Additionally we will determine how the route of vaccination affects vaccine efficacy in mice and in pigs, which are a better
model of human disease. Natural exposure to influenza virus results in tissue resident memory T cells in the lung, and
whereas intramuscular immunisation of humans has been shown to boost these responses in the blood, the effect on
memory responses in the lungs is not known, and cannot be studied directly in humans. We will pre-expose pigs to
influenza virus in the respiratory tract, and then study the effect of different vaccination routes on humoral and cellular
immunity to influenza virus, and on protective efficacy of vaccination. The results (vaccine efficacy, correlates of protection,
degree of correlation between immune responses in blood and lung, possible improvement in efficacy by including NA as
well as NP+M1) will inform future vaccine design and future clinical trial design.

Influenza vaccines have changed little for many decades, and while there have been substantial benefits to public health from using the vaccines, there are some aspects that could be significantly improved.
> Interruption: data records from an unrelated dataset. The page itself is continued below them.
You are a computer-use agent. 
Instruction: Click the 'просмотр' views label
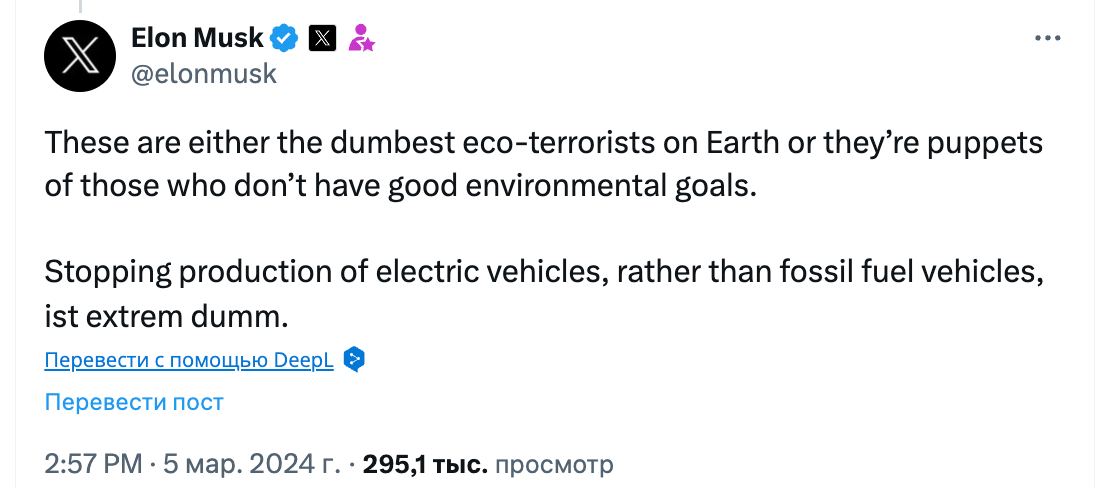click(x=553, y=464)
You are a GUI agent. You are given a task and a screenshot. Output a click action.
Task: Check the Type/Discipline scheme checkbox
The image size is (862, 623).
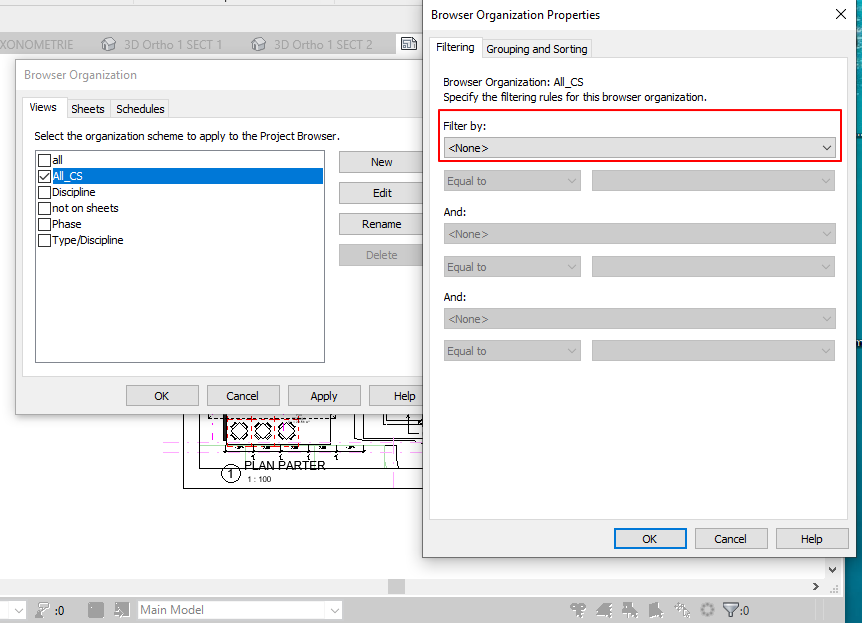pos(44,240)
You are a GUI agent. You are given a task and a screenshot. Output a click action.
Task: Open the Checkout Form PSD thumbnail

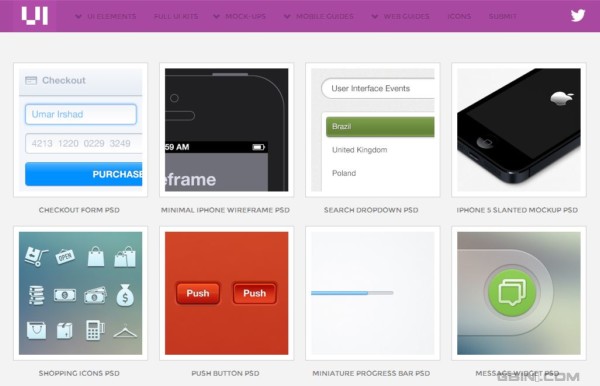coord(80,130)
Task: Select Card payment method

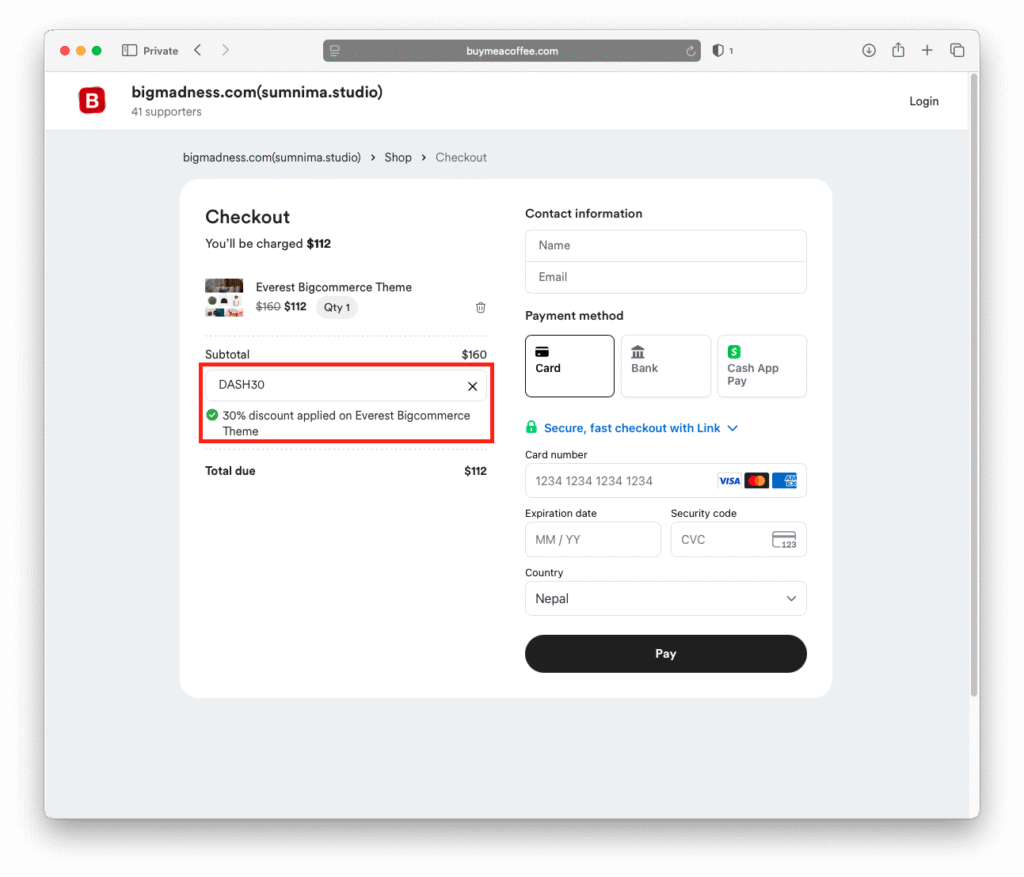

The vaccines need frequent changes in composition to keep up with genetic drift in seasonal influenza strains, but despite that, approximately one year in 20 the vaccine does not match the circulating virus and vaccine efficacy is low. Efficacy is always reduced in older adults, and a new pandemic requires a new vaccine. It takes six months to produce the new vaccine after the new pandemic virus has been identified. The recent H1N1 pandemic largely resulted in mild disease, and may be viewed as a test run for what might happen in a pandemic caused by a more pathogenic virus. Pandemic-specific vaccines were produced following worldwide co-operation, and were eventually deployed on a wide scale. Had the pandemic resulted in even as low as 1 or 2% mortality, disruption to all normal activities, including vaccine production, distribution and use, would have resulted in a very different outcome.
It has been known for many years that not everyone is susceptible to influenza, even at the beginning of a pandemic. We know that some immune responses to influenza are cross-reactive, but we have not known what they are, or how long they last. More information is being gathered but we do not know the relative importance of T cell responses or antibody responses to different conserved regions of the influenza virus. We do not know how to produce a broadly protective immune response by vaccination, we do not know what that immune response comprises of, and we do not know which members of the population are immune to influenza A at any particular time.
The pre-clinical vaccine development studies proposed here will go a long way to adding to our understanding. We will explore means of boosting cross-reactive immune responses to multiple antigens via both antibody and T cell responses at the same time, as well as examining the impact of route of vaccination of vaccine efficacy.
The study will have an impact on commercial vaccine producers. There will be opportunities for them to license Intellectual Property and vaccine seed stocks to take one or both vaccines being testing into commercial production. However, once a protective immune response is more fully understood, it will be possible to make an early and rapid assessment of other technologies designed to prime or boost T cell responses to ascertain whether they are likely to be beneficial. This should be possible within three to five years.
The availability of a broadly protective influenza vaccine that is effective in older adults as well as younger ones would have a major impact on public health. If widely deployed, circulation of influenza A viruses could be considerably reduced, and the threat of a new pandemic averted. Seasonal influenza currently results in considerable economic losses which could be avoided. This will require extensive efficacy testing prior to licensure which may take up to 10 years to achieve.
The findings of the study will also be of use in the development of other vaccines, against infectious diseases and cancer.
Staff working on the study will gain experience in vaccine development, working as part of a highly skilled multi-disciplinary team at a leading research centre.